We are never going to look at Blake with innocent eyes. One interesting development of the exhibition: Tate has thought it necessary to warn us that one vitrine contains an image of “the brutal treatment of an enslaved person”. Moral judgements on art’s decency are nothing new, but this one is so remote from anything the anti-slavery movement might have considered as to make one wonder whether we can, in fact, be said to be looking at these images at all rather than our own projections.

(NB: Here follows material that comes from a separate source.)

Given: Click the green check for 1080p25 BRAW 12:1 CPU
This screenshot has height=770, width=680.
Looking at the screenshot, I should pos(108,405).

Perhaps the most successful of the rooms in this exhibition is an apparently unambitious one: the 12 large colour prints made for Thomas Butts, including the famous Nebuchadnezzar and Newton. Unobtrusively well-lit, hanging on an ideal dark colour, they present their echoes and meaning without comment, for us to contemplate and engage with on our own terms, whether that is historicising or modern day, learned or innocent. I guess that’s all that Blake ever managed to do.